Степан Халтурин | страница 3
И вот Каланчевское поле. Да, грязи много на булыжной мостовой, но вместо кустарника, где сиживали волки, — поросли складов, среди которых высятся громады трех вокзалов… Если и сохранились лягушки в болотной топи, оставшейся от Красных прудов, то их голоса тонут в громыхании поездов, катящих поперек площади с Николаевского вокзала на Курский. Приволье сельской тишины исчезло в гомоне сотен людей, зазывных выкриках извозчиков, тарахтении телег. Дорога на Сокольники напоминала узкий коридор, обставленный сундуками домов.
Московскую «околицу» осваивал новый хозяин — капитал. Он скупал и строил, разрушал старозаветные гнезда дворянских особняков и возводил фабричные корпуса. Вчерашних богачей-помещиков он превращал в нищих и одевал в визитку и фрак бывшего крепостного. Он душил сотни тысяч рабов, приставленных к машинам, загнанных под землю, лишенных облика человеческих существ.
Халтурин был оглушен Москвой. И только вечером, найдя приют в небольшом деревянном домике рабочей окраины, он пытался разобраться в увиденном и услышанном. Когда все улеглись, Степан прислушался: Наташа уснула, Амосов ворочался с боку на бок, кряхтел. «Не спит», — решил Степан и тихо окликнул приятеля:
— Николай!
— Чего тебе?
— Не спишь?
— Разве уснешь?
— Мне, брат, не верится, что мы уже в Москве, давно ль я губернатора Тройницкого о паспортах просил, ан они в кармане.
— А жаль все же, что нам вместо Америки проезд в Германию дали. В Америке есть где развернуться, коммуну сколотить.
— Ничего, дай срок, паспорта у нас на полгода, еще и в Америке побываем, лишь бы денег хватило.

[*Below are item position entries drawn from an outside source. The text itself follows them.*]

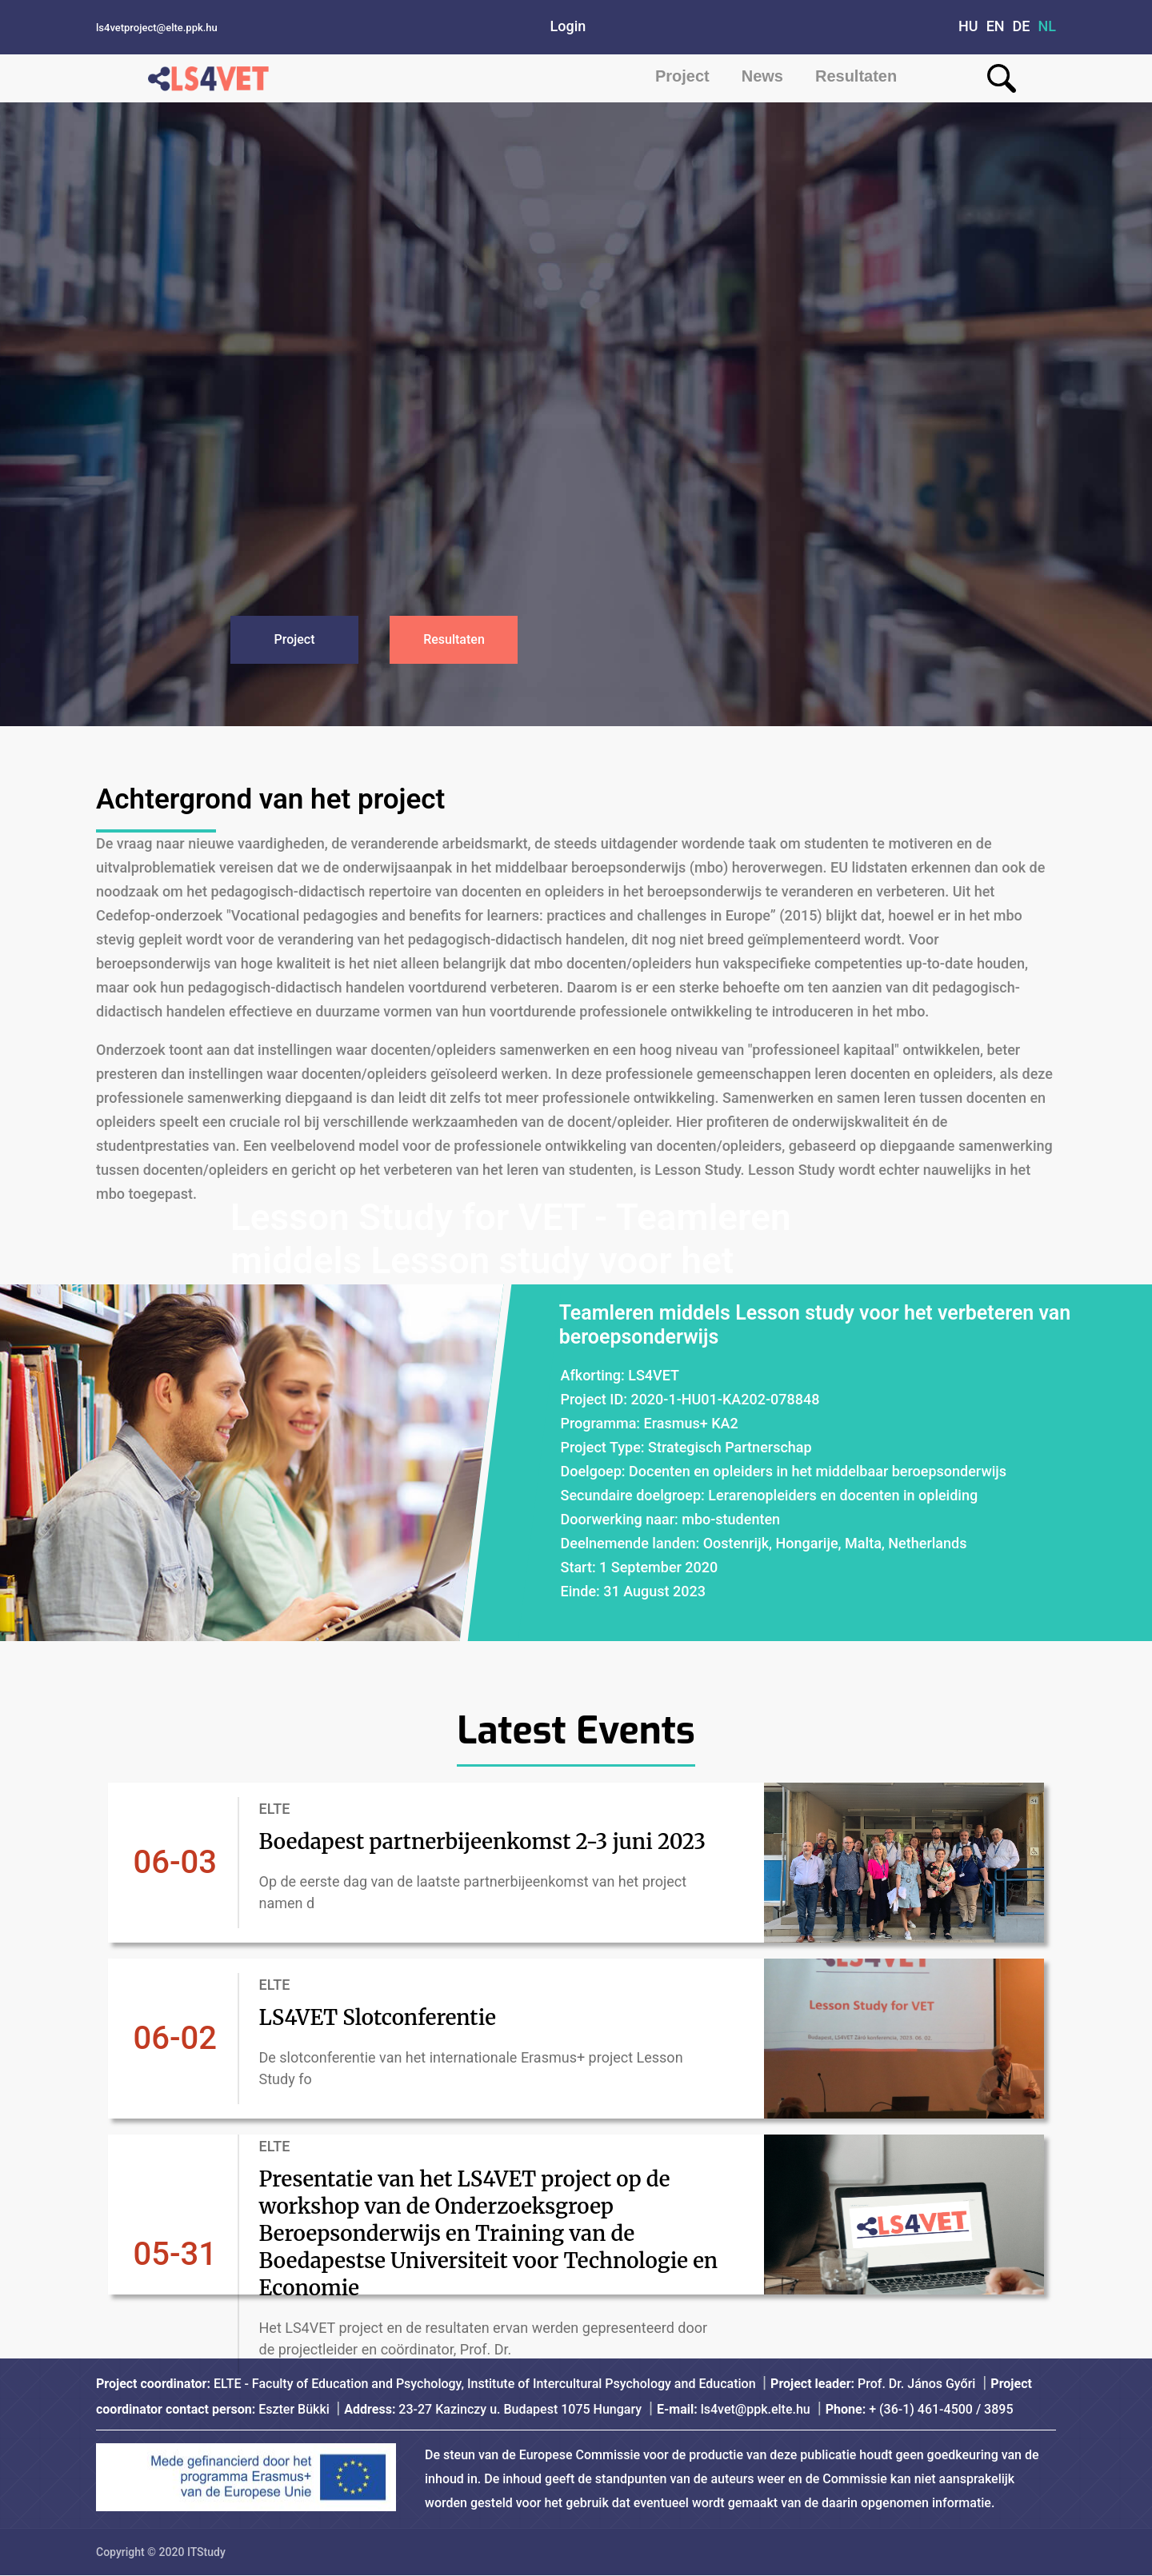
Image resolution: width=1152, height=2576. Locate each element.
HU (968, 26)
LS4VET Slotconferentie (396, 2017)
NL (1047, 26)
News (762, 76)
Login (568, 26)
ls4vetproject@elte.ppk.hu (157, 28)
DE (1021, 26)
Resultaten (856, 76)
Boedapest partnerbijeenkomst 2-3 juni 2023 (487, 1841)
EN (995, 26)
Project (682, 76)
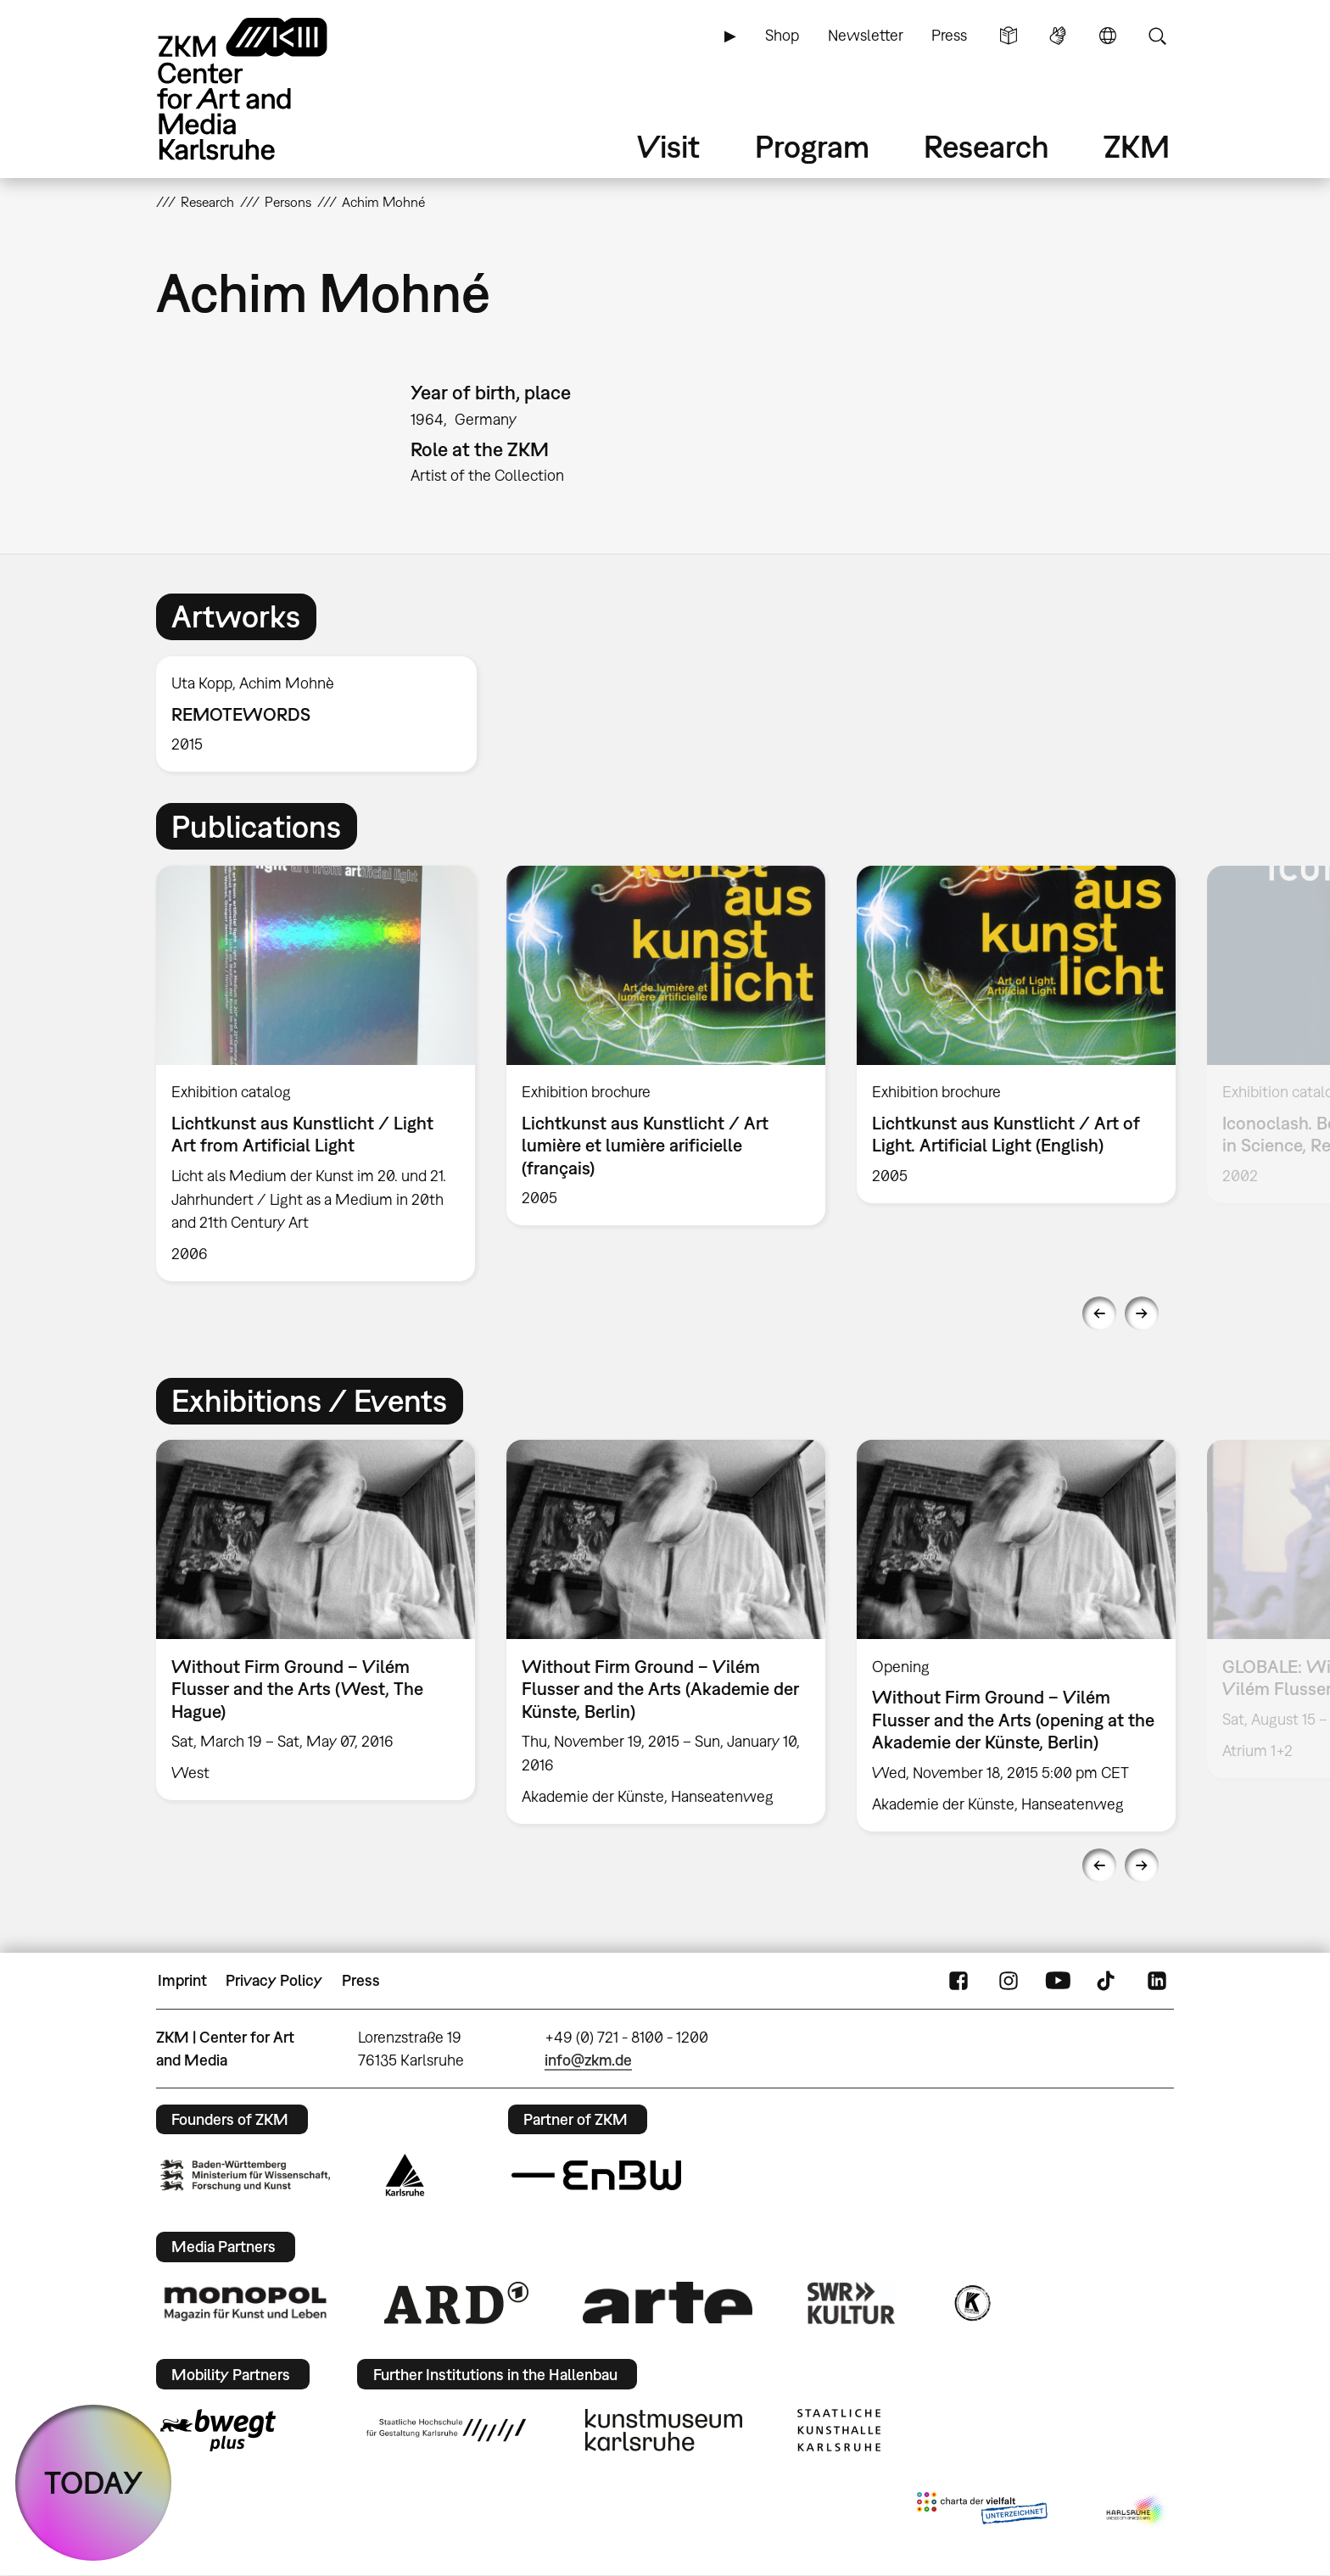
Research (986, 146)
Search (1157, 35)
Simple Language (1008, 35)
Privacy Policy (274, 1980)
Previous (1099, 1313)
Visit (668, 146)
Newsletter (865, 35)
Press (949, 35)
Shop (782, 35)
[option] (324, 714)
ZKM (1137, 146)
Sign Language (1058, 35)
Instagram (1008, 1980)
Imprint (182, 1980)
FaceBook (958, 1980)
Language (1108, 35)
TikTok (1108, 1980)
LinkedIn (1157, 1980)
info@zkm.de (588, 2060)
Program (812, 146)
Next (1142, 1313)
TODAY (93, 2482)
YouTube (1058, 1980)
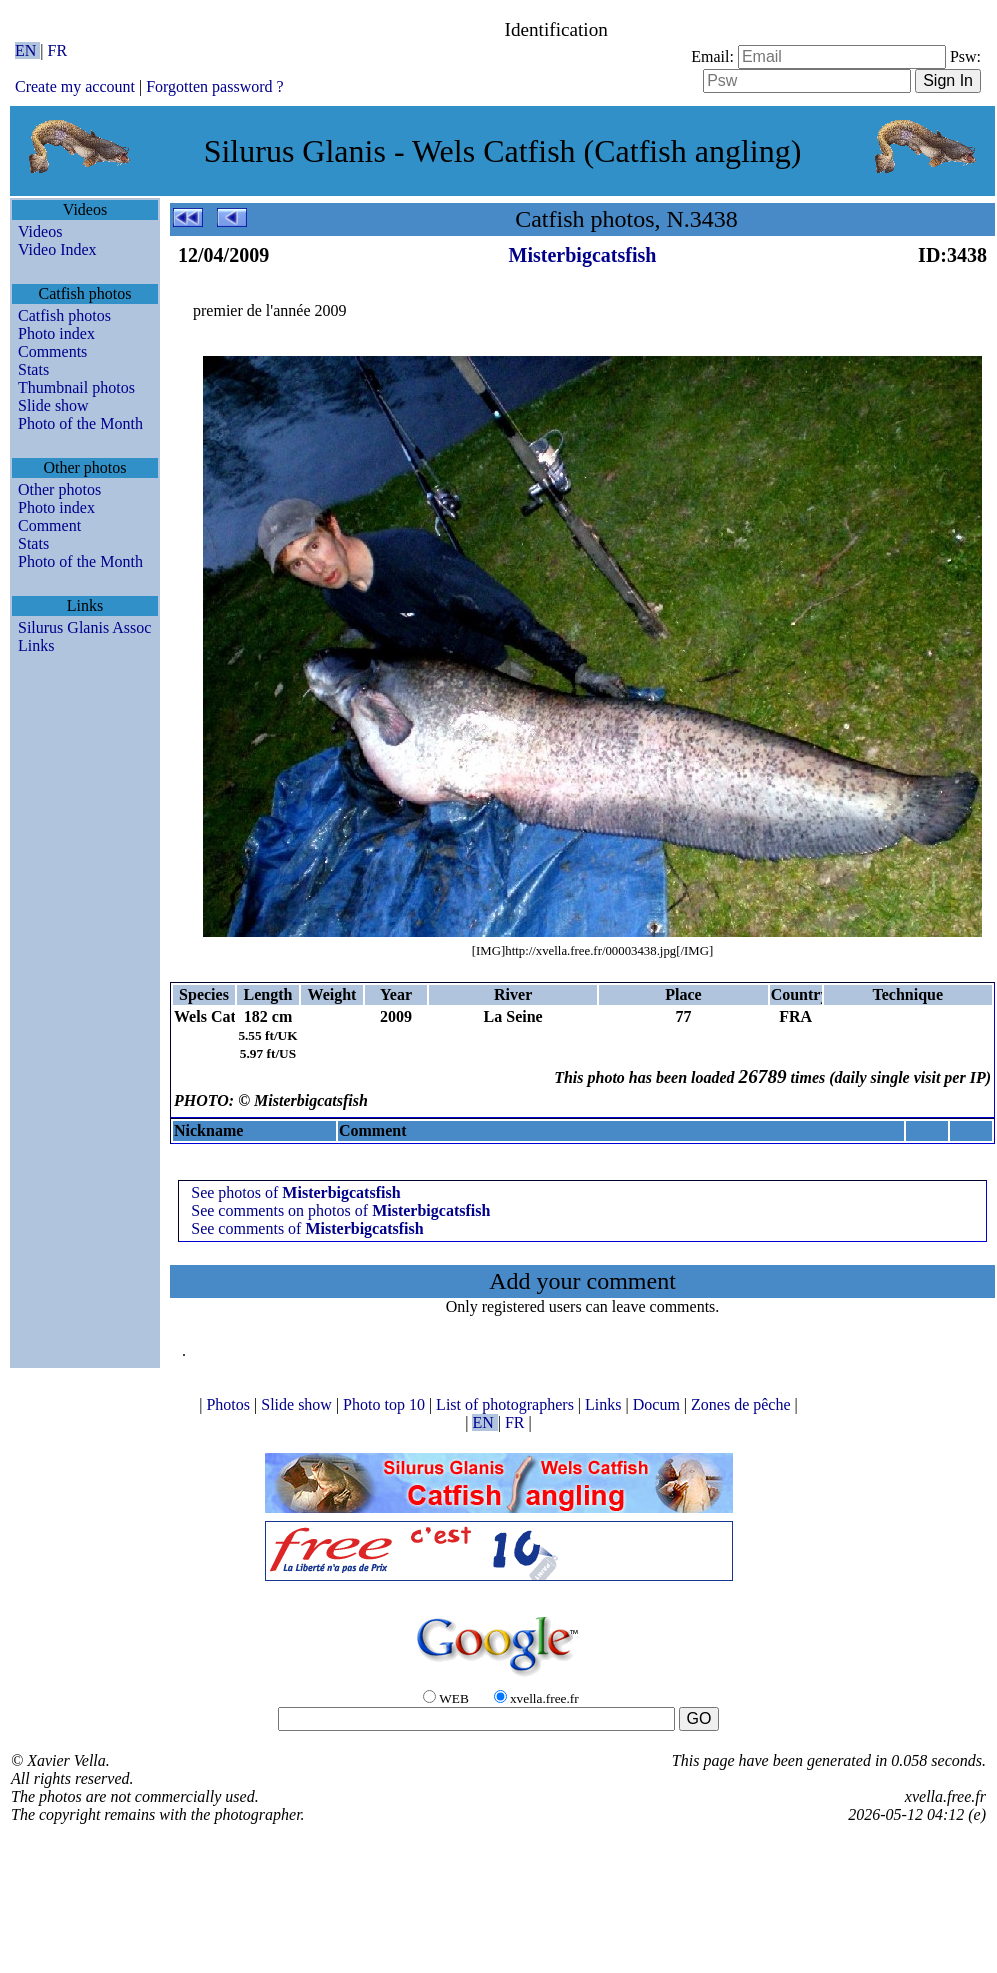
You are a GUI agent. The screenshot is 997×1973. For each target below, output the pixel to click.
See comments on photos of (340, 1210)
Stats (33, 369)
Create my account (75, 86)
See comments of (307, 1228)
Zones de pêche (743, 1404)
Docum (658, 1404)
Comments (52, 351)
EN (27, 50)
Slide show (53, 405)
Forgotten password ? (214, 86)
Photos (230, 1404)
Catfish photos (64, 315)
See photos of (295, 1192)
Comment (49, 525)
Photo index (56, 333)
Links (36, 645)
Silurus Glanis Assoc (84, 627)
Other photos (59, 489)
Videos (40, 231)
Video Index (57, 249)
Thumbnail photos (76, 387)
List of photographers (507, 1404)
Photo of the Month (80, 423)
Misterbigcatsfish (583, 255)
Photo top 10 (386, 1404)
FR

— У меня Наташины еще в целости, не касался до них, на твои пока разъезжаем.
Халтурин, его друг по училищу Николай Амосов, Наташа, жена Амосова, Смольянинов и Селантин, бывшие вместе со Степаном в одном студенческом кружке, покинув Вятку, училище, движимые одной целью — создать коммунистическую артель, ехали за границу, уверенные в успехе своего предприятия.
Чтобы вырвать Наташу из-под опеки дяди, Амосов фиктивно женился на ней. Наташа обрела свободу, а будущие коммунары пополнили общую кассу ее наследством.
— Меня мысль одна донимает. Как в Германии да в Америке с людьми разговаривать будем, языков-то не знаем?
— Да, нас им не учили.
— Нас, брат, ничему, кроме ремесла, не учили, что знаем, все сами в книгах вычитали. А чудно! Отец мой, Николай Никифорович, в извозе работал, шерсть и холст перепродавал, мельницу имел, сорок тыщ наследства оставил. Бога боялся, даже в Иерусалим пешком ходил, а я, его младший, в Германию да Америку еду, коммуну основать.